On verra ailleurs, que le premier brin est presque la seule partie utile dans le chanvre ; d’un autre côté on sait, après ce qui vient d’être dit, que tous les chanvres ne fournissent pas également du premier brin : il est donc nécessaire, quand on fait une recette un peu considérable de chanvre, de s’assûrer de la quantité de premier & second brin, d’étoupes & de déchet, que pourra produire le chanvre que présente le fournisseur. Or cela se connoît en faisant espader & peigner, en un mot, préparer comme on a coûtume de le faire, un quintal. On pese ensuite le premier, le second, & le troisieme brin qu’on a retirés de ce quintal ; & le manque marque le déchet : d’ailleurs le chanvre qu’on reçoit étant destiné à faire des cordes, celui qui fera les cordes les plus fortes, sera meilleur. Il résulte donc de-là une maniere de l’éprouver. Voyez le détail de cette épreuve dans l’ouvrage de M. Duhamel.

A mesure qu’on fait la recette, on porte les balles de chanvre dans les magasins où elles doivent rester jusqu’à ce qu’on les délivre aux espadeurs ; & comme les consommations ne sont pas toûjours proportionnelles aux recettes, on est obligé de les laisser quelquefois assez long-tems dans les magasins, où il est important de les conserver avec beaucoup d’attention, sans quoi on courroit risque d’en perdre beaucoup ; il est donc avantageux de rapporter en quoi consistent ces précautions.

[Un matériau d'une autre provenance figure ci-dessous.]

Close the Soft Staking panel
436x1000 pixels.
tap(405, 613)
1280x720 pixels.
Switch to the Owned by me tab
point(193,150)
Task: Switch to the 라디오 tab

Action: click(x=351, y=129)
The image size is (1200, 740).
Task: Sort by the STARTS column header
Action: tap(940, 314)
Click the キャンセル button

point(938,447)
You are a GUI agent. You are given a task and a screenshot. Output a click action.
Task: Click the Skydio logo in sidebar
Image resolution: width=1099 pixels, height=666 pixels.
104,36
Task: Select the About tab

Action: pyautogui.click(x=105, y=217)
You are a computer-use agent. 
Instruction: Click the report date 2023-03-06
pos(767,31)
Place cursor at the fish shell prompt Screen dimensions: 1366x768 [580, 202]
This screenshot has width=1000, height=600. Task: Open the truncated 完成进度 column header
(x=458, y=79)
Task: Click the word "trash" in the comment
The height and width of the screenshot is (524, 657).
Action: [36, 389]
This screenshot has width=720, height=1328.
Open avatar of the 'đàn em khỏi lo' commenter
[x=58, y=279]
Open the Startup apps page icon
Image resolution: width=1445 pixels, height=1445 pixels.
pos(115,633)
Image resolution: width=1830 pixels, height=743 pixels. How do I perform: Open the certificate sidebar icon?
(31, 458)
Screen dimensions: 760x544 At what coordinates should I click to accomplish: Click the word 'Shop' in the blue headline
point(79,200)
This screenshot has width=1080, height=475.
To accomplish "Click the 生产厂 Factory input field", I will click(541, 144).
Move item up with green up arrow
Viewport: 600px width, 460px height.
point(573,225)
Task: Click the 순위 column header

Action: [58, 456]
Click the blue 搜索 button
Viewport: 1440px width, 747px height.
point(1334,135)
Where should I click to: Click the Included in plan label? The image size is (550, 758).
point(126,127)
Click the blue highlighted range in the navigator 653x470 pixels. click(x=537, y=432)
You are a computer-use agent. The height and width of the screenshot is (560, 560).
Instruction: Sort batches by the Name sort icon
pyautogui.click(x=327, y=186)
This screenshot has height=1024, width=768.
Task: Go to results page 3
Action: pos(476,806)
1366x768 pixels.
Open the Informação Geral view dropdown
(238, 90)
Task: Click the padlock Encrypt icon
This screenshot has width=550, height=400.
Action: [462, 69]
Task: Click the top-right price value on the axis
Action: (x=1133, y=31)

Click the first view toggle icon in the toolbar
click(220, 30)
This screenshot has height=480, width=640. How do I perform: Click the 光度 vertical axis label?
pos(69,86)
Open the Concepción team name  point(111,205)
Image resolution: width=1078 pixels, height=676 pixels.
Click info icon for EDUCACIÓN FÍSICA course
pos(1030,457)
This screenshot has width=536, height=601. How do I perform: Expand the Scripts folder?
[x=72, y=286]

1°. Les magasins où l’on conserve le chanvre doivent être des greniers fort élevés & spacieux, plafonnés, percés de fenêtres ou de grandes lucarnes de côté & d’autre ; & ces fenêtres doivent fermer avec de bons contrevents qu’on tiendra ouverts quand le tems sera frais & sec, & qu’on fermera soigneusement quand l’air sera humide, & du côté du soleil quand il sera fort chaud ; car la chaleur durcit, roidit le chanvre, & le fait à la longue tomber en poussiere : quand au contraire il est humide, il court risque de s’échauffer. Il est important pour la même raison qu’il ne pleuve point sur le chanvre, ainsi il faudra entretenir les couvertures avec tout le soin possible.

2°. Si le chanvre qu’on reçoit est tant-soit-peu humide, on l’étendra, & on ne le mettra en meulons que quand il fera fort sec, sans quoi il s’échaufferoit & seroit bientôt pourri.

3°. Pour que l’air entre dans les meulons de tous côtés, on ne les fera que de quinze à dix-huit milliers, & on ne les élevera pas jusqu’au toict. Comme dans les recettes il se trouve presque toûjours du chanvre de différente qualité, on aura l’attention, autant que faire se pourra, que tout le chanvre d’un même meulon soit de la même qualité, afin qu’on puisse employer aux manœuvres les plus importantes les chanvres les plus parfaits ; c’est une attention qu’on n’a pas ordinairement, mais qui est des plus essentielles.

4°. On fourrera de tems en tems le bras dans les meulons pour connoître s’ils ne s’échauffent pas ; & s’il y avoit de la chaleur dans quelques-uns, on les déferoit, leur laisseroit prendre l’air, & les transporteroit dans d’autres endroits.

5°. Une ou deux fois l’année on changera les meulons de place, pour mieux connoître en quel état ils sont intérieurement ; d’ailleurs, par cette opération l’on expose le chanvre à l’air, ce qui lui est toûjours avantageux.

6°. Quelquefois les rats & les souris endommagent beaucoup le chanvre qu’ils rongent & qu’ils bouchonnent pour y faire leur nid ; c’est à un homme attentif à leur faire la guerre.